Question

Does consuming beer attract mosquitoes? A study done in Burkino Faso, Africa, about the spread of malaria investigated the connection between beer consumption and mosquito attraction.1 In the experiment, 25 volunteers consumed a liter of beer while 18 volunteers consumed a liter of water. The volunteers were assigned to the two groups randomly. The attractiveness to mosquitoes of each volunteer was tested twice: before the beer or water and after. Mosquitoes were released and caught in traps as they approached the volunteers. For the beer group, the total number of mosquitoes caught in the traps before consumption was 434 and the total was 590 after consumption. For the water group, the total was 337 before and 345 after. 1Lefvre T, Gouagna L-C, Dabir KR, Elguero E, Fontenille D, et al. 2010 Beer Consumption Increases Human Attractiveness to Malaria Mosquitoes. PLoS ONE 5(3): e9546. doi:10.1371/journal.pone.0009546 (a) State the null and alternative hypotheses for a test to see if, after consumption, the average number of mosquitoes is higher for the volunteers who drank beer. Let group 1 be the people who drank beer and let group 2 be the people who drank water. SHOW HINT (b) Compute the average number of mosquitoes per volunteer before consumption for each group. Round your answers to two decimal places. Beer group: Water group: Are the two sample means different? Do you expect that this difference is just the result of random chance? SHOW HINT (c) Compute the average number of mosquitoes per volunteer after consumption for each group. Round your answers to two decimal places. Beer group: Water group: Are the two sample means different? Do you expect that this difference is just the result of random chance?

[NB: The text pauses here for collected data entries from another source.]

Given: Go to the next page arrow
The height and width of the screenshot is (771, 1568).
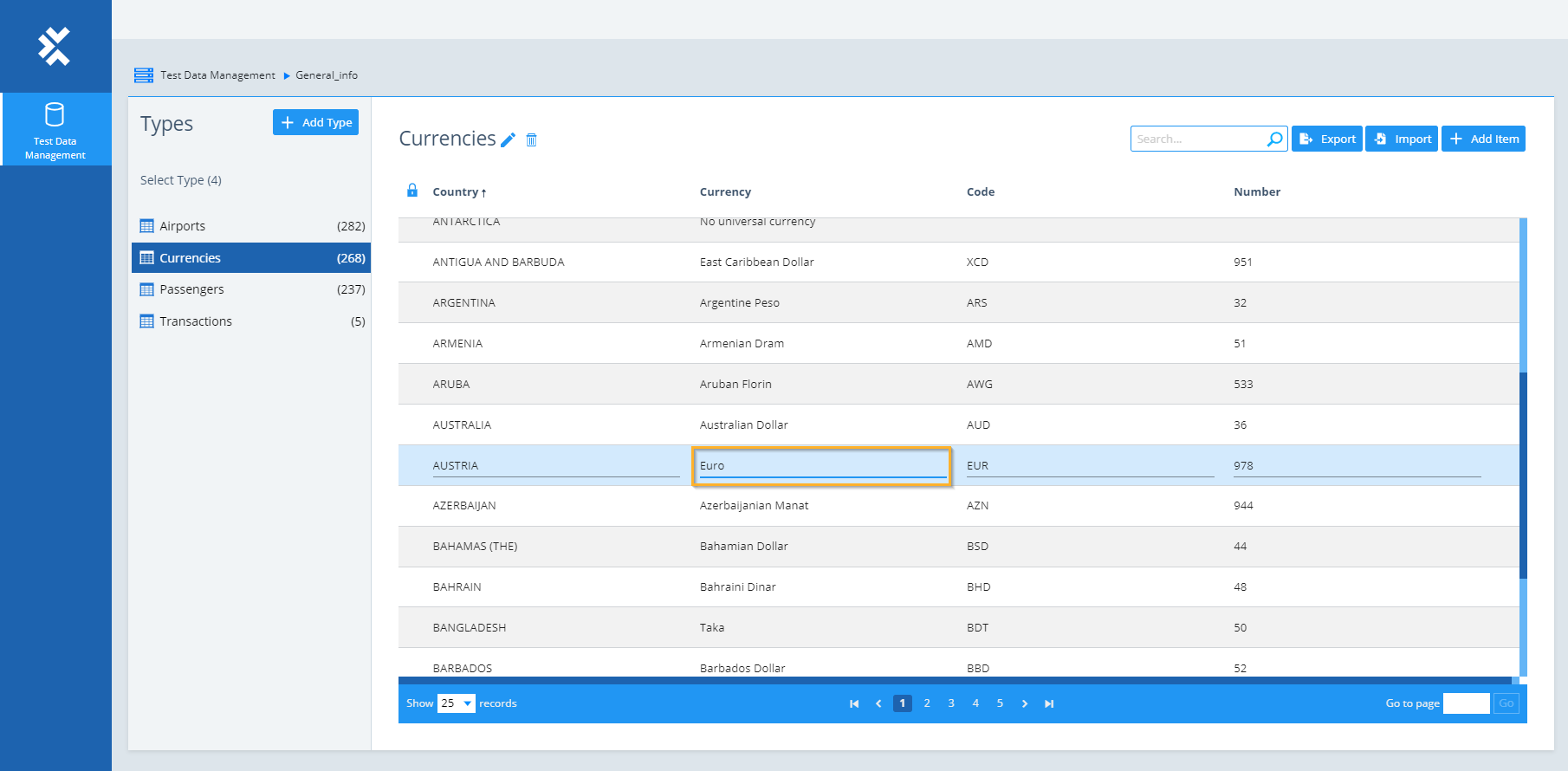Looking at the screenshot, I should click(1025, 703).
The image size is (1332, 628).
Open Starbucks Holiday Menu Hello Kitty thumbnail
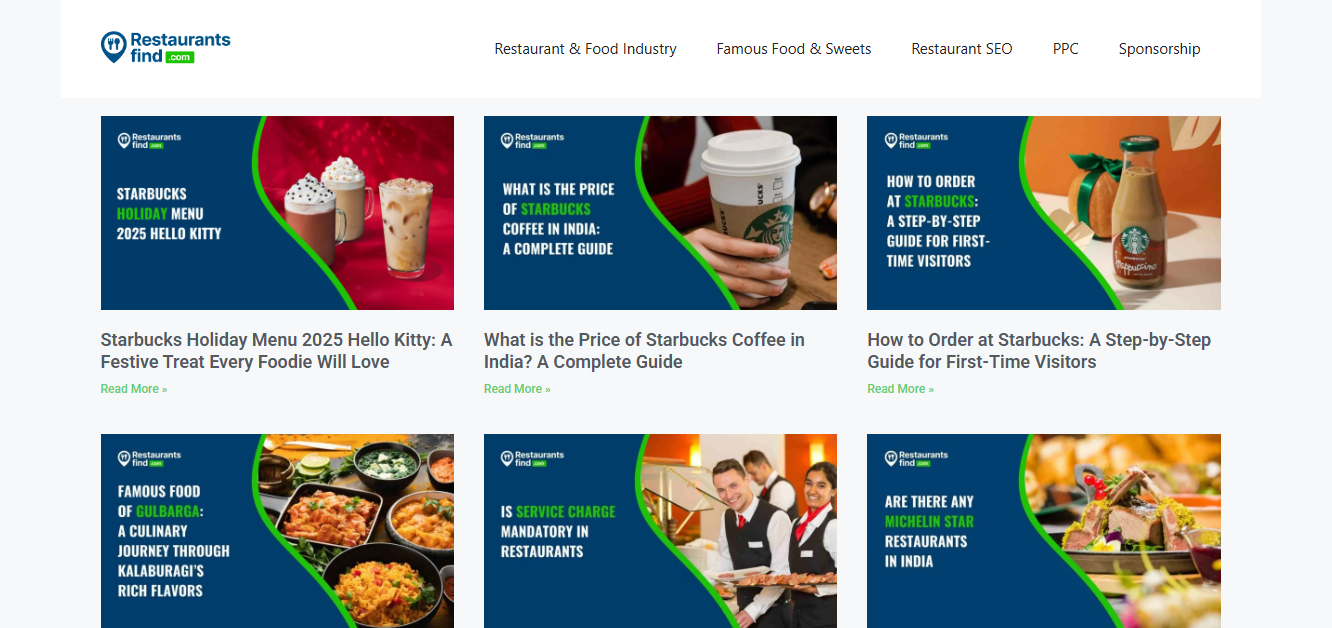pos(277,213)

SHOW HINT (d) If the difference in part (c) is statistically significant, do we have evidence that beer consumption increases mosquito attraction?

Answer 1

Take u1 = average number of mosquitoes attracted after drinking beer

u2 = average number of mosquitoes attracted after drinking water

a) The null and alternative hypotheses:

H0 : u1 = u2

H1 : u1 > u2

b) i) The average number of mosquitoes per volunteer before drinking (beer group) :

`x'1 = (x_1)/(n) = (434)/(25) = 17.36`

Sample mean for mosquitoes attracted before consumption for beer group is 17.36

The average number of mosquitoes per volunteer before drinking (water group) :

`x'2 = (x_2)/(n) = (337)/(18) = 18.72`

Sample mean for mosquitoes attracted before consumption for water group is 18.72

The two means are different.

The difference in the two means are as a result of random choice.

c) i) The average number of mosquitoes per volunteer after drinking (beer group) :

`x'1 = (x_1)/(n) = (590)/(25) = 23.60`

Sample mean for mosquitoes attracted after consumption for beer group is 23.60

ii) The average number of mosquitoes per volunteer after drinking (water group) :

`x'2 = (x_2)/(n) = (345)/(18) = 19.17`

Sample mean for mosquitoes attracted after consumption for water group is 19.17

The two sample means are different.

This difference here is likely not to be as a result of random choice, because the mean difference here is greater than the mean difference before consumption.

d) A statistically significant difference provides evidence that beer consumption increases mosquito attraction, as the average number of mosquitoes attracted when drinking beer is higher than the mean number of mosquitoes attracted when drinking water.